Connor J Kinslow et al. JAMA Oncol. .

Erratum in

  • Errors in Figure 3.
    [No authors listed] [No authors listed] JAMA Oncol. 2023 Jul 1;9(7):1009. doi: 10.1001/jamaoncol.2023.2581. JAMA Oncol. 2023. PMID: 37470838 Free PMC article. No abstract available.

Abstract

Importance: O6-methylguanine-DNA methyltransferase (MGMT [OMIM 156569]) promoter methylation (mMGMT) is predictive of response to alkylating chemotherapy for glioblastomas and is routinely used to guide treatment decisions. However, the utility of MGMT promoter status for low-grade and anaplastic gliomas remains unclear due to molecular heterogeneity and the lack of sufficiently large data sets.

Objective: To evaluate the association of mMGMT for low-grade and anaplastic gliomas with chemotherapy response.

Design, setting, and participants: This cohort study aggregated grade II and III primary glioma data from 3 prospective cohort studies with patient data collected from August 13, 1995, to August 3, 2022, comprising 411 patients: MSK-IMPACT, EORTC (European Organization of Research and Treatment of Cancer) 26951, and Columbia University. Statistical analysis was performed from April 2022 to January 2023.

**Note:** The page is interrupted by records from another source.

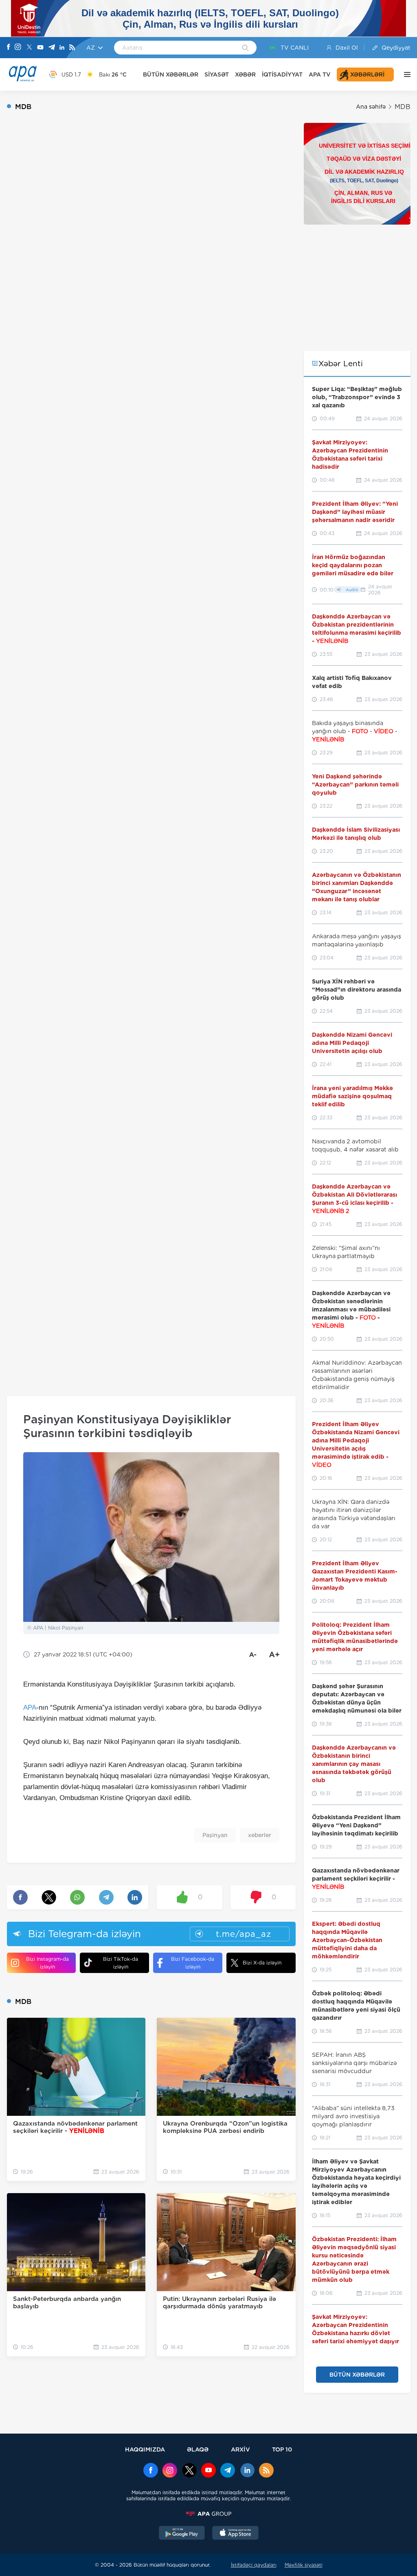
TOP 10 (282, 2449)
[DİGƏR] (405, 74)
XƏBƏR (245, 74)
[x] (189, 2471)
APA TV (320, 74)
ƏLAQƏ (197, 2449)
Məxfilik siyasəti (304, 2565)
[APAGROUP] (208, 2514)
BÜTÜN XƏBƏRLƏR (170, 74)
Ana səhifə (371, 106)
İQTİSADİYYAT (282, 74)
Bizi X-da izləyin (262, 1963)
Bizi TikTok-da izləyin (120, 1963)
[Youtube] (40, 48)
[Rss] (72, 48)
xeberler (259, 1835)
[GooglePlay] (182, 2533)
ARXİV (240, 2449)
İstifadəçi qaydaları (254, 2565)
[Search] (245, 48)
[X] (29, 48)
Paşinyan (215, 1835)
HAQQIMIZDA (145, 2449)
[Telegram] (51, 48)
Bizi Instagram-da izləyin (47, 1963)
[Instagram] (18, 48)
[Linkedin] (61, 48)
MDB (402, 107)
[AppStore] (235, 2533)
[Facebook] (8, 48)
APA (29, 1707)
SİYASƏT (216, 74)
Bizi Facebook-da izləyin (192, 1963)
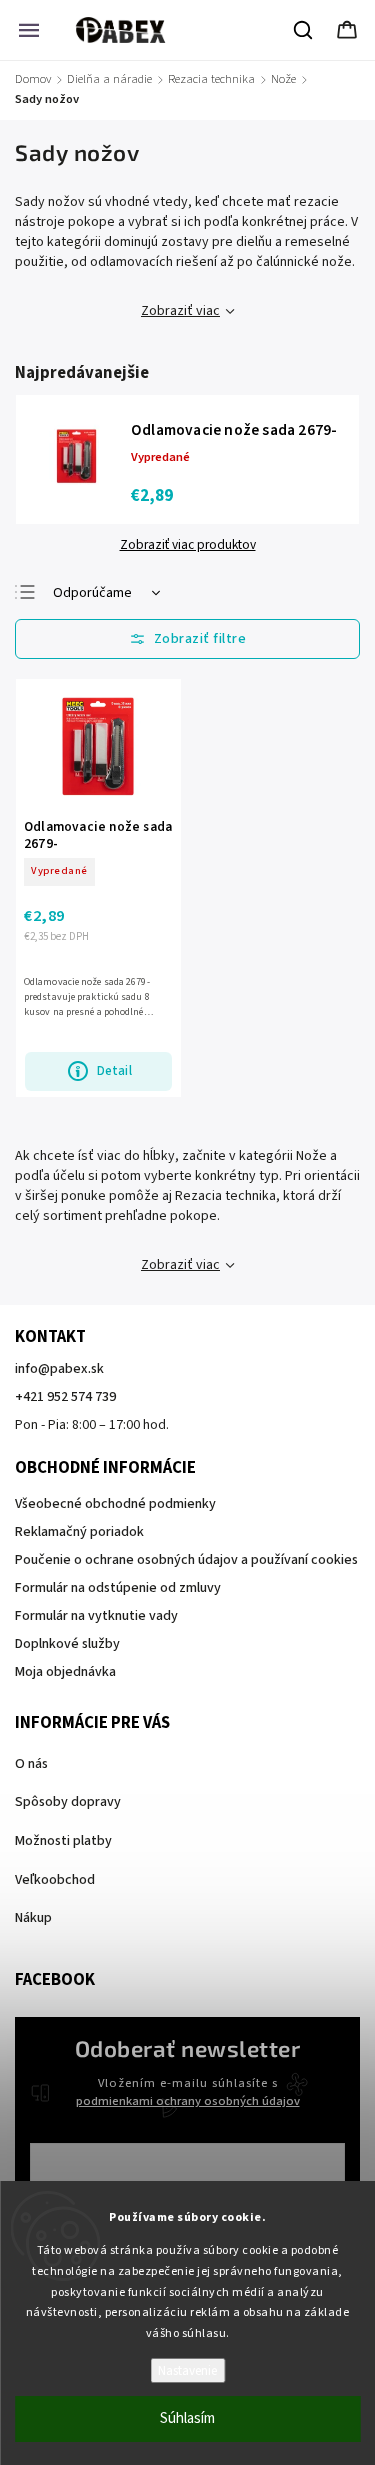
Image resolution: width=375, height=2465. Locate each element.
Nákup (33, 1918)
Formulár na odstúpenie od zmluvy (118, 1588)
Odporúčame (92, 593)
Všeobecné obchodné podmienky (115, 1504)
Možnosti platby (63, 1841)
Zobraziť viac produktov (188, 545)
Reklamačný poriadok (79, 1532)
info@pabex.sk (59, 1369)
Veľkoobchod (55, 1880)
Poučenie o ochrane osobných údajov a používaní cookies (186, 1560)
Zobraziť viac (180, 311)
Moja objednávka (65, 1672)
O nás (31, 1764)
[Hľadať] (304, 30)
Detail (114, 1070)
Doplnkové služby (67, 1644)
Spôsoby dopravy (68, 1802)
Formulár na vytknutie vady (96, 1616)
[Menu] (29, 30)
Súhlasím (187, 2418)
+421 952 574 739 (65, 1397)
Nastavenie (187, 2370)
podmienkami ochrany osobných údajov (188, 2101)
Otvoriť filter (187, 639)
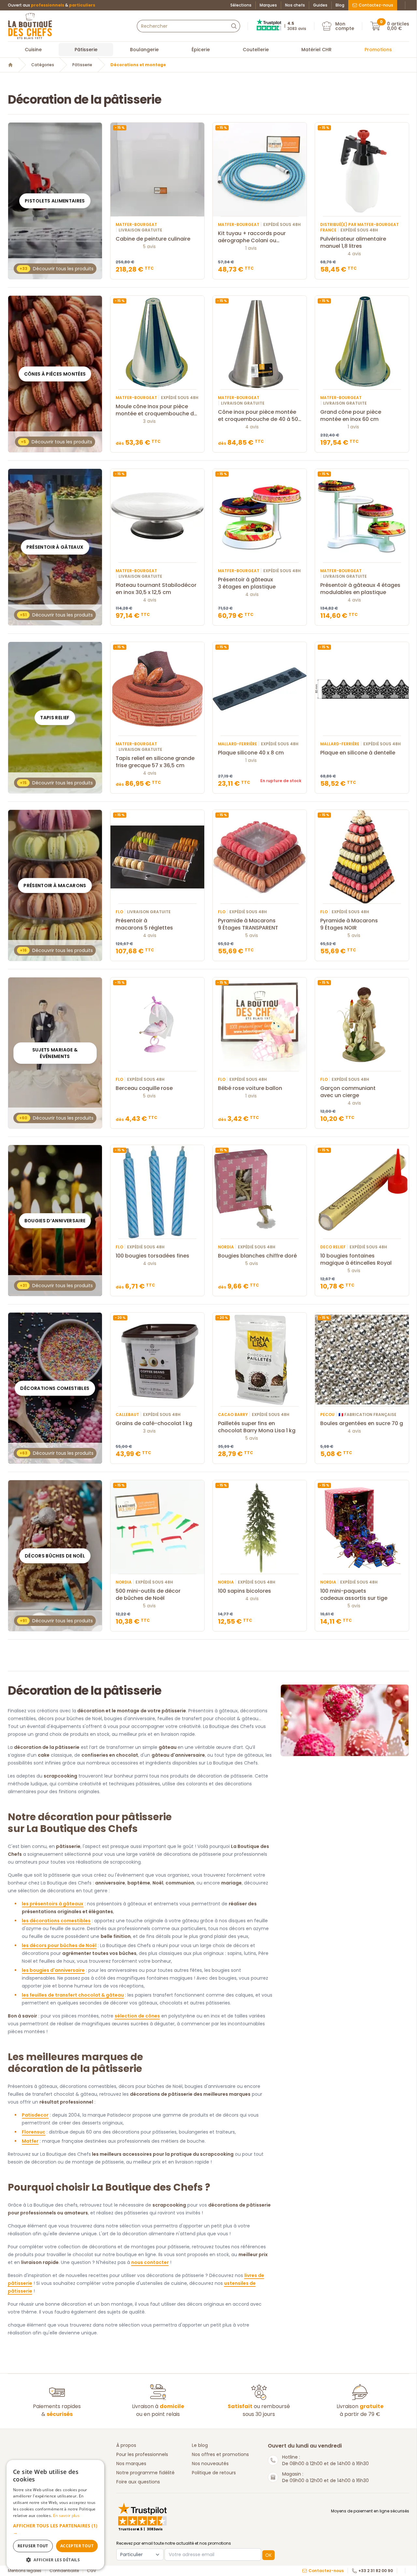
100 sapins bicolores (244, 1591)
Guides (320, 5)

Exposure: MGMT promoter methylation status.

Main outcomes and measures: Multivariable Cox proportional hazards regression modeling was used to assess the association of mMGMT status with progression-free survival (PFS) and overall survival (OS) after adjusting for age, sex, molecular class, grade, chemotherapy, and radiotherapy. Subgroups were stratified by treatment status and World Health Organization 2016 molecular classification.

Results: A total of 411 patients (mean [SD] age, 44.1 [14.5] years; 283 men [58%]) met the inclusion criteria, 288 of whom received alkylating chemotherapy. MGMT promoter methylation was observed in 42% of isocitrate dehydrogenase (IDH)-wild-type gliomas (56 of 135), 53% of IDH-mutant and non-codeleted gliomas (79 of 149), and 74% of IDH-mutant and 1p/19q-codeleted gliomas (94 of 127). Among patients who received chemotherapy, mMGMT was associated with improved PFS (median, 68 months [95% CI, 54-132 months] vs 30 months [95% CI, 15-54 months]; log-rank P < .001; adjusted hazard ratio [aHR] for unmethylated MGMT, 1.95 [95% CI, 1.39-2.75]; P < .001) and OS (median, 137 months [95% CI, 104 months to not reached] vs 61 months [95% CI, 47-97 months]; log-rank P < .001; aHR, 1.65 [95% CI, 1.11-2.46]; P = .01). After adjusting for clinical factors, MGMT promoter status was associated with chemotherapy response in IDH-wild-type gliomas (aHR for PFS, 2.15 [95% CI, 1.26-3.66]; P = .005; aHR for OS, 1.69 [95% CI, 0.98-2.91]; P = .06) and IDH-mutant and codeleted gliomas (aHR for PFS, 2.99 [95% CI, 1.44-6.21]; P = .003; aHR for OS, 4.21 [95% CI, 1.25-14.2]; P = .02), but not IDH-mutant and non-codeleted gliomas (aHR for PFS, 1.19 [95% CI, 0.67-2.12]; P = .56; aHR for OS, 1.07 [95% CI, 0.54-2.12]; P = .85). Among patients who did not receive chemotherapy, mMGMT status was not associated with PFS or OS.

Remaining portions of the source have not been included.